Opinion
No. 10754-6-II.
May 16, 1989.
[1] Lease of Chattels — Theft — Failure To Return Leased Property — Notice — Place of Residence. For purposes of RCW 9A.56.095(1)(b), which requires, as an element of the offense of failing to return leased chattels, that a demand be mailed to the defendant's last known place of residence, such a "place" is the physical location at which the defendant lives.
Nature of Action: Prosecution for criminal possession of a leased truck.
Superior Court: The Superior Court for Kitsap County, No. 85-1-00312-5, James D. Roper, J., on February 5, 1987, entered a judgment of guilty following a bench trial. Court of Appeals: Holding that the demand notice was an element of the crime and that it must be mailed to a specific location, the court reverses the judgment.
Terrance W. Oostenbrug and Crawford, McGilliard, Peterson Yelish, for appellant.
C. Danny Clem, Prosecuting Attorney, and Douglas B. Fortner, Deputy, for respondent.
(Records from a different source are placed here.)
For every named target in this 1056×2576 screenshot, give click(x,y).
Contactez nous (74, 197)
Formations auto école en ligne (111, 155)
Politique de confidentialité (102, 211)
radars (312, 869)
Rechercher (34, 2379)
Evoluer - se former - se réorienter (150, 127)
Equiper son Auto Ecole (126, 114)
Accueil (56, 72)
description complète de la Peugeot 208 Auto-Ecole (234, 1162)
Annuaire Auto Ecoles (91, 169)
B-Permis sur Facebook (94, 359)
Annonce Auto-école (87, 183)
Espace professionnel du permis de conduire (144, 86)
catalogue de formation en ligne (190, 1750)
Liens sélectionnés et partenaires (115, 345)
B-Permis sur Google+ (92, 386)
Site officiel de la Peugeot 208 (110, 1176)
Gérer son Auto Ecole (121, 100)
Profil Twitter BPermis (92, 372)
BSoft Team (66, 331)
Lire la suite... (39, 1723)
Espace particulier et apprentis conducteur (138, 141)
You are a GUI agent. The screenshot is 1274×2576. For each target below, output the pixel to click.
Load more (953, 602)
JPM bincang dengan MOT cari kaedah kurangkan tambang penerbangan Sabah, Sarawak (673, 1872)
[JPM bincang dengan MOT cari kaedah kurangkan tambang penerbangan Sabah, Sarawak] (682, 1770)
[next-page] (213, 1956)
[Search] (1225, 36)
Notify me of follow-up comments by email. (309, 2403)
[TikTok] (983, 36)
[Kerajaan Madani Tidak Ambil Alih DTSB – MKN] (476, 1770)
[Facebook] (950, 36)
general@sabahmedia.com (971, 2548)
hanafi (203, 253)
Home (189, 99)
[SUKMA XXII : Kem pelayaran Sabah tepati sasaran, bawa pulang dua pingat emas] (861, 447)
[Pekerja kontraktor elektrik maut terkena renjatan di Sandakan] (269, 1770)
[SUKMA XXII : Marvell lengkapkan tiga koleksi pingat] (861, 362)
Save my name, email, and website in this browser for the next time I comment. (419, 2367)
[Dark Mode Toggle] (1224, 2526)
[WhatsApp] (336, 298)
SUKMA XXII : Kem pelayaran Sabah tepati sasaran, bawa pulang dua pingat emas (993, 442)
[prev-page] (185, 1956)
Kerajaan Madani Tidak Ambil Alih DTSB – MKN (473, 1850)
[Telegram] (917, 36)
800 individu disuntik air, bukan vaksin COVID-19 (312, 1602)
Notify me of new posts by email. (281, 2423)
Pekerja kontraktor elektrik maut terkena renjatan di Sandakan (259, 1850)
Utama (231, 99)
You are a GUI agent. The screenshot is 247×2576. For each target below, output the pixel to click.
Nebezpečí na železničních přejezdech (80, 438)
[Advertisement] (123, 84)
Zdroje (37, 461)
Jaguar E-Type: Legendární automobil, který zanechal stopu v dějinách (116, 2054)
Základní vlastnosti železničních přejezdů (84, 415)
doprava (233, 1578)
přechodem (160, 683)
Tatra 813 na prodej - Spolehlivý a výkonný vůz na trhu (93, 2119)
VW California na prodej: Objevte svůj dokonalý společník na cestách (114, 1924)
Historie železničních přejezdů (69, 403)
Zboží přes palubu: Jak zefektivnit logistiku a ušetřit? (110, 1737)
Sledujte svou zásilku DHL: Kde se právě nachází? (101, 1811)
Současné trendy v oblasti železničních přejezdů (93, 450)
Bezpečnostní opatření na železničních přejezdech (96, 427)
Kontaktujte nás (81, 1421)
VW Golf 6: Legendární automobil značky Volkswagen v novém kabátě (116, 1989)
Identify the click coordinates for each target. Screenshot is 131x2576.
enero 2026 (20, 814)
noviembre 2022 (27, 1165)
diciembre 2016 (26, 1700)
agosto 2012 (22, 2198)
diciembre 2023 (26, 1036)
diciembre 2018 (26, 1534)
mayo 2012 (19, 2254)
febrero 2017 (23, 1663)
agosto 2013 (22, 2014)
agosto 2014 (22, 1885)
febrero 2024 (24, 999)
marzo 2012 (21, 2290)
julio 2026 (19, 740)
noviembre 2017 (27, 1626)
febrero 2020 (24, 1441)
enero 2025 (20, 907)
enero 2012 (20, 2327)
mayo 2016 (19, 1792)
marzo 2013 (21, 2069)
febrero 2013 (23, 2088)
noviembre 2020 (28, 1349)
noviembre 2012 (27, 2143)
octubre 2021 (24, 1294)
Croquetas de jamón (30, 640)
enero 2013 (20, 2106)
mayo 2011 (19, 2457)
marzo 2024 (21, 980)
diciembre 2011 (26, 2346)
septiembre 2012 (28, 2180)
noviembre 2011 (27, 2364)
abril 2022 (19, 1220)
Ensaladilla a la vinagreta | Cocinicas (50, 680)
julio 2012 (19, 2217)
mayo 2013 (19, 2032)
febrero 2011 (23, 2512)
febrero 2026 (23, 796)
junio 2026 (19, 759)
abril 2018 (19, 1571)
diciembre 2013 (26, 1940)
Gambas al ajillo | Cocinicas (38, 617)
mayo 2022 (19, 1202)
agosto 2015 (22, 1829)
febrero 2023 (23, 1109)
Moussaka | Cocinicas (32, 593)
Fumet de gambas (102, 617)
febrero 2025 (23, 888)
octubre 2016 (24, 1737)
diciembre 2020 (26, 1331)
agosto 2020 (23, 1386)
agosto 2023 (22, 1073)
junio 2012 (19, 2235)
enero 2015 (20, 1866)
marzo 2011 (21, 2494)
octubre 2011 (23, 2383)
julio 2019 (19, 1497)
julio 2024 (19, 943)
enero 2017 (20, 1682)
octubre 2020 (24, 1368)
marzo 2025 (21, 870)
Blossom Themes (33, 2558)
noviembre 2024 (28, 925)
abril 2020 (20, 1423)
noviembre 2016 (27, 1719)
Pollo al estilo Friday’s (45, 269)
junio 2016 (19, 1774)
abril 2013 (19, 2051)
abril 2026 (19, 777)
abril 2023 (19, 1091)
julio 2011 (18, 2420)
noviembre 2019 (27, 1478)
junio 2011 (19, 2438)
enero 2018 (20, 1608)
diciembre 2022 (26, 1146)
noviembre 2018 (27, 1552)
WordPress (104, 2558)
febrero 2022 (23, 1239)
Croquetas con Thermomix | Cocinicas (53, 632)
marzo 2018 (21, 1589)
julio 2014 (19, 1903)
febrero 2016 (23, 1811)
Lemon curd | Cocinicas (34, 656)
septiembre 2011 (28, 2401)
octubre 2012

We reverse Sherm Wade McKelvey's bench trial conviction for criminal possession of a leased motor vehicle, RCW 9A.56.095, because of the State's failure to prove that the notice required as a prerequisite of prosecution was given in the manner specified by the statute.
RCW 9A.56.095(1)(b) provides:
After leasing machinery, equipment or a motor vehicle under an agreement in writing which provides for periodic rental or lease payments for a period greater than six months duration, fails to pay the lessor of said item the periodic payments when due for a period of ninety days, is thereafter served by registered or certified mail addressed to him at his last known place of residence or business with a written demand to return the item to any place of business of the lessor within seventy-two hours from the time of the service of said demand and wilfully neglects to return said item to any place of business of the lessor within five full business days from the date of service of said notice.
(Italics ours.) McKelvey was prosecuted for failing to return a leased truck. The leasing company had a residence address for him, and it later came upon a post office box address. Apparently on the advice of police, the company sent statutory notice to McKelvey by certified mail addressed to the post office box. The notice was returned unclaimed.
The trial court made the following conclusion of law:
IV.
The Court determines that the legislature intended the term "last known place of residence" to be used synonymously with the term "last known address", and specifically finds that for a statute calling for the mailing of notice by registered or certified mail, that it was the intent of the legislature in passing RCW 9A.56.095, that notice be complete upon a mailing to the Defendant's last known address, whether that be a street address or a post office box.
The narrow question presented is whether this conclusion of law is correct. We hold that it is not.
No specific legislative history is mentioned in the record. Apparently the prosecutor convinced the court that the statute was ambiguous or was analogous to statutes requiring notice to be sent to the "last known address" or "last known residence address," and because of this the court applied rules of construction to reconstruct legislative intent. Such rules are inapplicable here. The statute is crystal clear, and analogies are not needed. [1] Place of residence can mean only the place where the defendant lives, obviously not a post office box. Ezydorski v. Krozka, 31 Ill. App.2d 79, 175 N.E.2d 668 (1961); Russell v. Holland, 309 Mass. 187, 34 N.E.2d 668 (1941); Carter v. Applegarth, 102 Md. 336, 62 A. 710 (1905). Mail addressed to that place must not be addressed to anyplace else, and particularly not a post office box.
Former RCW 9A.56.090, Laws of 1975, 1st Ex. Sess., ch. 260, § 9A.56.090, replaced by RCW 9A.56.095, specified that notice must be sent "to the last known address". This statute was held unconstitutional in State v. Alcantara, 87 Wn.2d 393, 396 n. 2, 552 P.2d 1049 (1976). The pronounced change in the critical language is evidence of a change in the Legislature's intent as to where notice was to be sent. Childers v. Childers, 89 Wn.2d 592, 596, 575 P.2d 201 (1978). Thus, the legislative history, such as it is, is contrary to the trial court's conclusion of law.
The State contends that the statutory notice requirement is only procedural, and that a different method of service is sufficient if it complies with court rules. We disagree. The notice requirement is not procedural; notice is an element of the offense. State v. Shriner, 101 Wn.2d 576, 579, 681 P.2d 237 (1984).
Reversed.
ALEXANDER, C.J., and REED, J., concur.